Dr Simon Moore, who led the research, told us the prime opportunity to turn perceptions around is between the ages of 11 and 14 – the point at which girls’ career interests have shifted towards more technical careers but are not yet hardened by ingrained biases.

However, if those biases remain beyond 14, girls are at risk of switching off for good from the idea of engineering.

What can engineering employers do about this?

Make better use of resources

We have access to the greatest group of role models you could ask for – brilliant, talented, and skilful women who manage huge infrastructure projects. These wonderful women are equally comfortable holding their own and presenting complex plans to a room full of senior executives, as they are directing a pre-dominantly male construction site.

Someone like chief mechanical engineer Kamini Edgely, who at 26 was managing a team of 60 engineers on the upgrade of the West Coast main line running from Glasgow to London Euston, cannot help but to impress girls of a certain age who are looking for confident women to emulate.

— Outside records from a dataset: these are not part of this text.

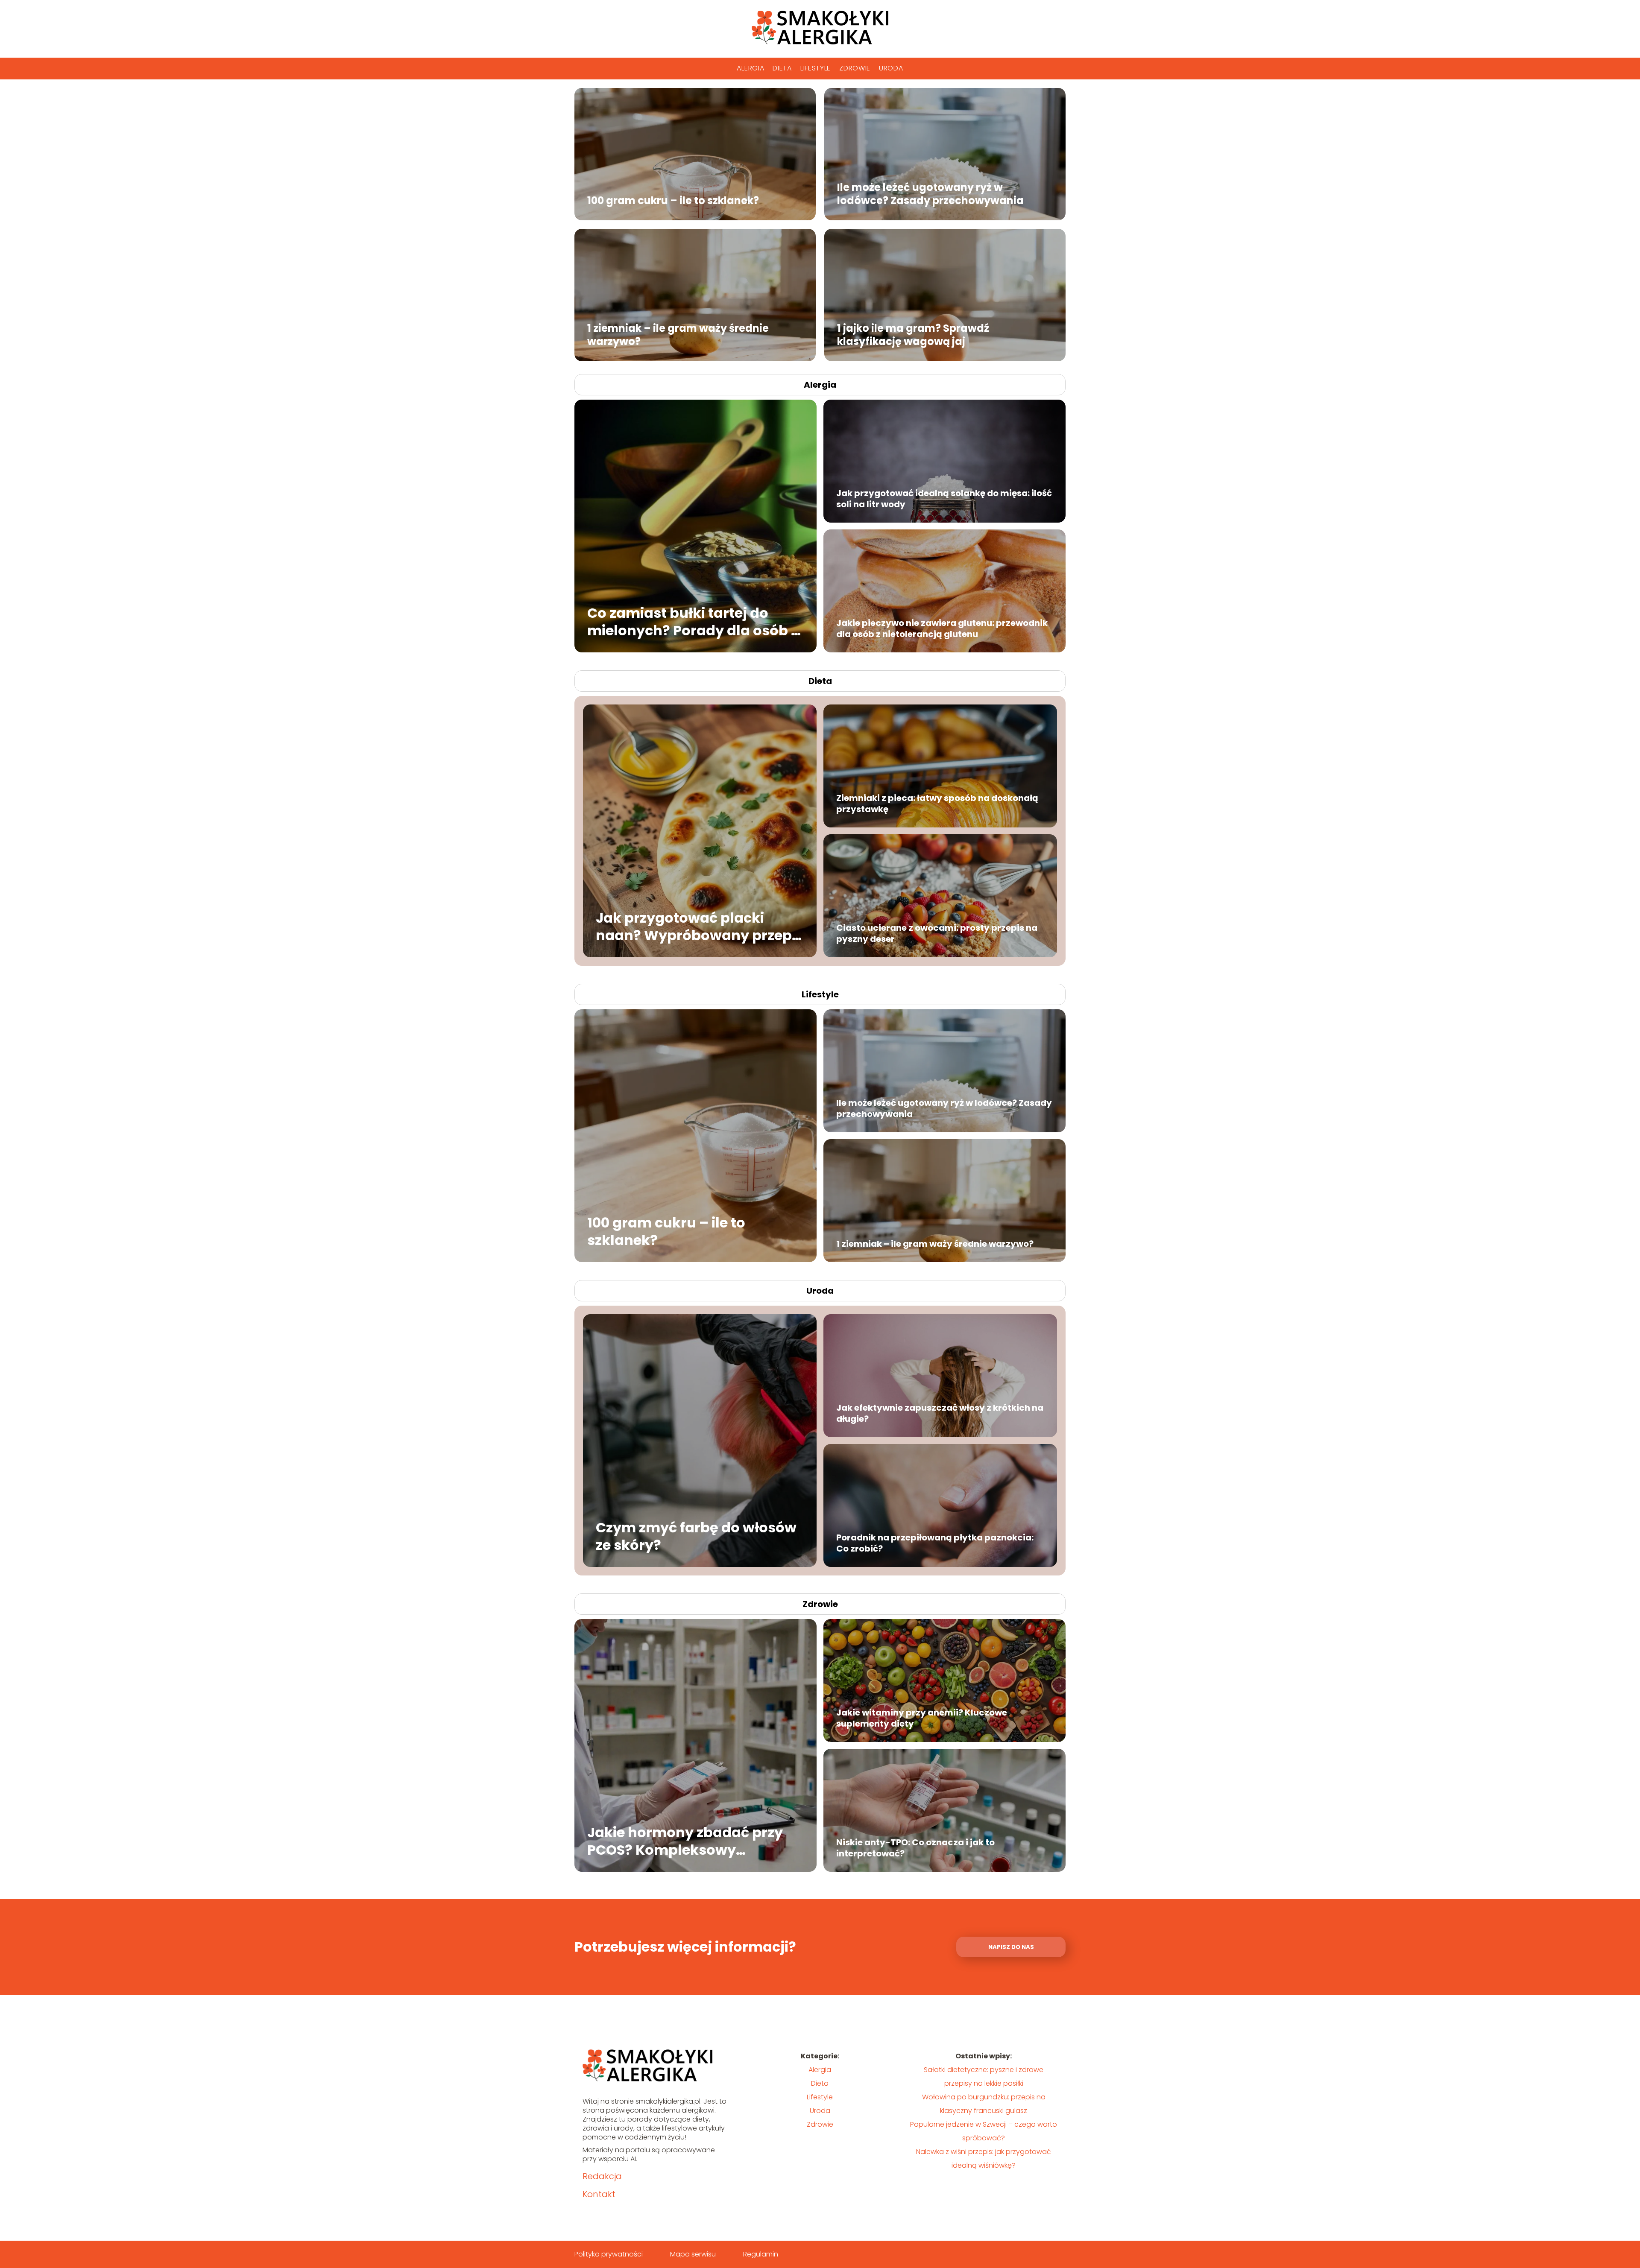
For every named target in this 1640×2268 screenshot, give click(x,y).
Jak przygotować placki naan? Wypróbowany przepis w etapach (699, 926)
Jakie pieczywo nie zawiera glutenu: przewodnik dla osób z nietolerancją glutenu (942, 628)
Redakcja (602, 2176)
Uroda (891, 68)
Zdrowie (854, 68)
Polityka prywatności (608, 2254)
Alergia (750, 68)
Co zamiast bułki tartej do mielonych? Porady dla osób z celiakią (692, 621)
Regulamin (760, 2254)
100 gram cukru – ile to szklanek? (673, 200)
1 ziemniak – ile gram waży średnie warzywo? (678, 334)
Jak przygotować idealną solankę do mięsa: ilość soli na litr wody (944, 499)
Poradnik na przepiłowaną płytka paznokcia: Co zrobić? (935, 1543)
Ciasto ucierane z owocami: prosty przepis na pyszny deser (936, 933)
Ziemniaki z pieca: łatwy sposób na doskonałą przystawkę (937, 803)
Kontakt (599, 2194)
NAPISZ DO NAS (1011, 1947)
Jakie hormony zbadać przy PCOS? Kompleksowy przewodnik (685, 1841)
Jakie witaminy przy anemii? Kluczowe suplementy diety (921, 1718)
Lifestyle (815, 68)
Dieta (782, 68)
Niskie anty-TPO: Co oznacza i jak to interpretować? (915, 1848)
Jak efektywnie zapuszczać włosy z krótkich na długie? (939, 1413)
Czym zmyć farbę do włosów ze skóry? (696, 1536)
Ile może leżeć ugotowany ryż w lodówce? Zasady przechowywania (930, 193)
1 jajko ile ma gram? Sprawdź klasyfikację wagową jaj (913, 334)
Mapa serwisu (693, 2254)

At an event we held for schoolgirls at our York training centre in the summer, we noticed how well they responded to female engineers such as Kamini who came to talk to them; women who spend their days in charge of large, highly skilled teams and working with leading edge machinery are impressively self-assured. There can be a touch of cool to female engineering careers, and deployed at the right time in a schoolgirl’s life this can be a powerful weapon.

We need more events of this sort where girls can meet role models and envisage themselves in those roles.

Find a way to emphasise the social value of engineering

Our research discovered that when you started framing what engineers do in terms of being helpful, or solving problems – a rail engineer “helps” by doing everything from getting a nation to work on time to stopping people spilling their coffee as a train goes over points – engineering is much more attractive.

Much of the solution lies in how we position the question to our girls.

We do not need to ask them to choose between wading through grease and oil, or being good at sciences or walking down a catwalk. Nor do we need to be forcing girls into technical classes for the sake of it. Rather we need to be asking girls “do you want to be socially useful” and showing them engineering as a way of doing that. Network Rail’s new Barclays-sponsored work experience programme and our national careers advice work will be structured to make the range of possibilities clearer.

Our industry needs to step up to the plate in challenging stereotypes that have no place in the 21st century. Network Rail chief executive Mark Carne recently publicly pledged to address the “macho culture” of the rail industry, in order to improve perceptions for the better both within it rail and externally.

We need to switch on now to getting girls into engineering – or face losing their talent forever.